Selected excerpt ::
= = = = =

All window sizes can be fully adjusted, and windows can be shrunk to icons if you need them temporarily out of the way without closing the resource.

Some new windows can prevent working in the winodows behind them. For example, the search function opens a new window on top of the others. This window must be closed before you can work in the Bible View windows.

LDLS supports pop-up tooltips for Bible Verse references and for Strong's numbers. If the cursor is held over a highlighted verse reference, the text of that verse will be displayed in a pop-up window. For Strong's numbers, the word definition for that number is displayed.

There are many options settings. You can set the verse reference citation style. Startup can open to empty desktop, home page, my library, restore desktop to last session, or load a defined workspace. The interface can be set to play sounds, automatically arrange windows, and more. You can set defaults for notes and define resource paths, among many other options.

3. Modules:

Logos offers a wealth of modules. I believe the number of modules available for LDLS from various publishers far outnumbers those for other products, even STEP products. LOGOS made a strong effort to make all modules available for the new software when it was released. The fact that LDLS can still read the LLS modules also means older libraries are not obsolete.

You can get modules for Logos from current authors, such as John McArthur, Charles Stanley, and others. Most Bible translations are available, including the NIV, NASB, and other licensed versions that are hard to find for many of the competitors.

LDLS is also very "commercial". By that I mean that you will find very few modules available for free on the Internet, and purchasing books one at a time can get very expensive. You are best off buying the largest package that you can afford at your initial purchase, assuming that you may want or need the other modules at a later date.

LDLS supports Strong's numbers. The numbers can be turned on or off in the display, which is handy for an uncluttered screen. Bible text is displayed in a paragraph format, and I did not find an abiltiy to view them in a verse by verse format. A "Bible text only" view is also available, in which Chapter headings are not displayed.

4. Module Linking:

 New modules can be opened by going to My Library, and selecting another module from the list. The selected item will appear in a new window. Modules are listed more than once in the listing, to make them easier to find. For example, the New King James Version Bible may appear under "N" or under "Bibles".

A Parallel Bible Versions tool is provided that lets you view up to three Bible versions side by side. You can select any three Bible versions, and view single verses or entire chapters side by side. In this view, the passages are viewed in a verse by verse format, rather than in paragraph format.

There is also a Passage in All Versions tool to provide a column view of a passage in as many versions of the Bible as desired.

The version of LDLS that I tested does not have a parallel Gospels tool, but it is possible there will either be an automation add-in available for this, or that one of the package collections may include a harmony of the Gospels module.

The module linking in LDLS such as from Bible versions to commentaries and dictionaries can be user configured. I found the method used by LDLS a little more confusing than in some of the other programs, but the LDLS tool is very flexible. You can, for example, specify that any English word be linked to a dictionary, any any Greek word be linked to a lexicon. Also, you can specify which tool will be the default, such as which lexicon will open when a Greek or Hebrew word is looked up.

LDLS offers up to three concurrent window synchronization links. Each window can be set to synchronize with set A, B, C, or none. For example, you could set the KJV Bible and Matthew Henry's Commentary to set A, and the NKJV Bible and the JFB Commntary to B. When the KJV Bible is scrolled, the Matthew Henry commentary will synchronize, and when you scroll the NKJV Bible, the JFB Commentary will.

= = = = =

Data ::
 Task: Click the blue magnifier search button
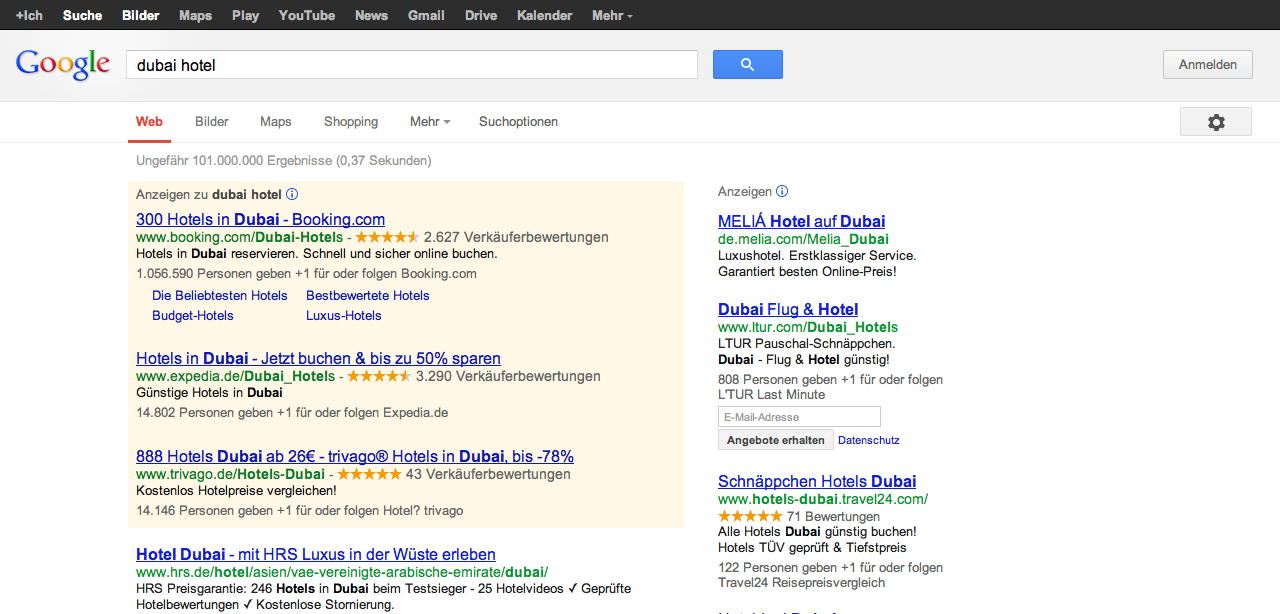[x=747, y=65]
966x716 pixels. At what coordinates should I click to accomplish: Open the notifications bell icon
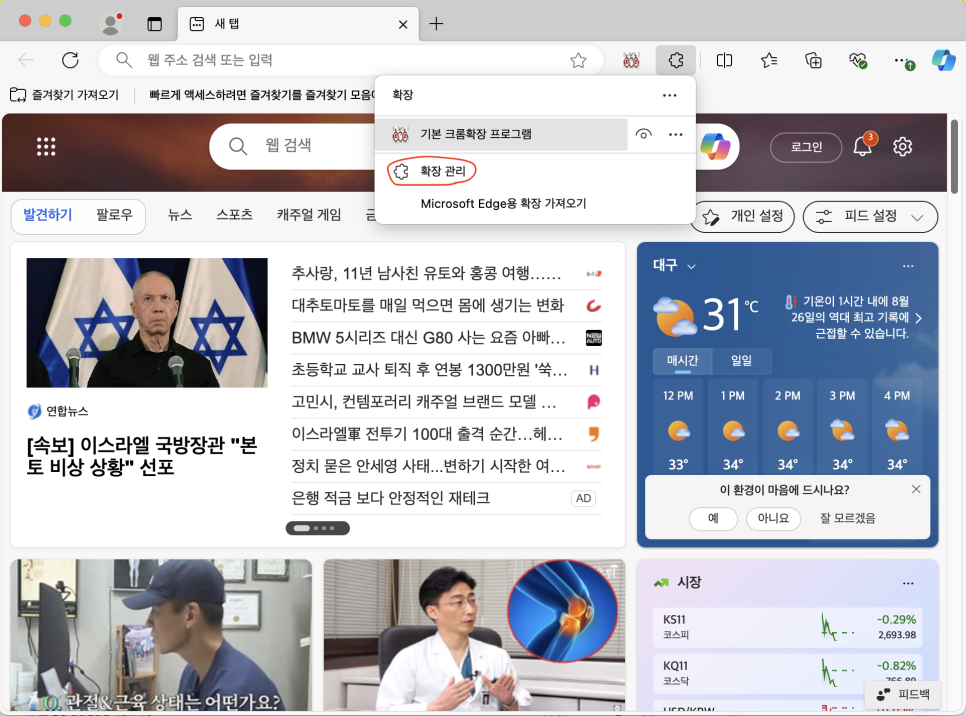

= = = = =

Short task 1 ::
Retype the passage of the Logos software review from "A Parallel Bible" to "in paragraph format.".
Short task 2 ::
According to the Logos software review, why is it advisable to buy the largest package one can afford at the initial purchase?
The data play no part in this work.

Written answer 1 ::
A Parallel Bible Versions tool is provided that lets you view up to three Bible versions side by side. You can select any three Bible versions, and view single verses or entire chapters side by side. In this view, the passages are viewed in a verse by verse format, rather than in paragraph format.

Written answer 2 ::
Very few modules are available for free on the Internet, and buying books one at a time can become very expensive. Because the buyer may want or need the other modules later, the largest affordable package is the better choice.